* TASK DESCRIPTION: Nothing but the lines from the one that contains "Brugt fiskegrej (203, 64)" through the end of the listing should appear, set down exactly.

* MATERIAL SUPPLIED:
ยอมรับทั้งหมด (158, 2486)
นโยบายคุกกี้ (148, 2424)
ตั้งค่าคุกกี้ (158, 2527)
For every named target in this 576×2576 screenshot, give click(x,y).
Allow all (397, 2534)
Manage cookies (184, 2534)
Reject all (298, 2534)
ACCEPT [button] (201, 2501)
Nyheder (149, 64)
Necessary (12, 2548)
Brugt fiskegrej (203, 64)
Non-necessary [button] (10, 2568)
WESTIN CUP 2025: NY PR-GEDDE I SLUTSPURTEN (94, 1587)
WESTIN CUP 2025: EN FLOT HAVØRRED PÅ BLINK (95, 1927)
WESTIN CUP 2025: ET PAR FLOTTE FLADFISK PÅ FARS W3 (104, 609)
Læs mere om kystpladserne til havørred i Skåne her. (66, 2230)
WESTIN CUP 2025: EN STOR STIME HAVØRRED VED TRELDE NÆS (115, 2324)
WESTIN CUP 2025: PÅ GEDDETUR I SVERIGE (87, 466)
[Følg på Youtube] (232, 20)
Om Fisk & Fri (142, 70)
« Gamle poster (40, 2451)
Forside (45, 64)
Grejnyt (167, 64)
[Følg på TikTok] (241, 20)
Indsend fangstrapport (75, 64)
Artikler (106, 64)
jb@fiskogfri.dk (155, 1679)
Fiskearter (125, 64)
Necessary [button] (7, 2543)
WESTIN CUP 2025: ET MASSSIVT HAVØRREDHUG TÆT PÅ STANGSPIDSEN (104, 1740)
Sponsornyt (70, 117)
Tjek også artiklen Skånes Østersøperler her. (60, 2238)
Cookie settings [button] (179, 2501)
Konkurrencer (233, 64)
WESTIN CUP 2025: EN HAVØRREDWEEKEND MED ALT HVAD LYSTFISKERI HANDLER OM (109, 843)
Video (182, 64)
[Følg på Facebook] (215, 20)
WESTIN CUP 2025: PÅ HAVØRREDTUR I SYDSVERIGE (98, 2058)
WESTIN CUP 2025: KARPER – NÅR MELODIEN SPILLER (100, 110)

* ANSWER:
Brugt fiskegrej (203, 64)
Non-necessary [button] (10, 2568)
WESTIN CUP 2025: NY PR-GEDDE I SLUTSPURTEN (94, 1587)
WESTIN CUP 2025: EN FLOT HAVØRRED PÅ BLINK (95, 1927)
WESTIN CUP 2025: ET PAR FLOTTE FLADFISK PÅ FARS W3 (104, 609)
Læs mere om kystpladserne til havørred i Skåne her. (66, 2230)
WESTIN CUP 2025: EN STOR STIME HAVØRRED VED TRELDE NÆS (115, 2324)
WESTIN CUP 2025: PÅ GEDDETUR I SVERIGE (87, 466)
[Følg på Youtube] (232, 20)
Om Fisk & Fri (142, 70)
« Gamle poster (40, 2451)
Forside (45, 64)
Grejnyt (167, 64)
[Følg på TikTok] (241, 20)
Indsend fangstrapport (75, 64)
Artikler (106, 64)
jb@fiskogfri.dk (155, 1679)
Fiskearter (125, 64)
Necessary [button] (7, 2543)
WESTIN CUP 2025: ET MASSSIVT HAVØRREDHUG TÆT PÅ STANGSPIDSEN (104, 1740)
Sponsornyt (70, 117)
Tjek også artiklen Skånes Østersøperler her. (60, 2238)
Cookie settings [button] (179, 2501)
Konkurrencer (233, 64)
WESTIN CUP 2025: EN HAVØRREDWEEKEND MED ALT HVAD LYSTFISKERI HANDLER OM (109, 843)
Video (182, 64)
[Følg på Facebook] (215, 20)
WESTIN CUP 2025: PÅ HAVØRREDTUR I SYDSVERIGE (98, 2058)
WESTIN CUP 2025: KARPER – NÅR MELODIEN SPILLER (100, 110)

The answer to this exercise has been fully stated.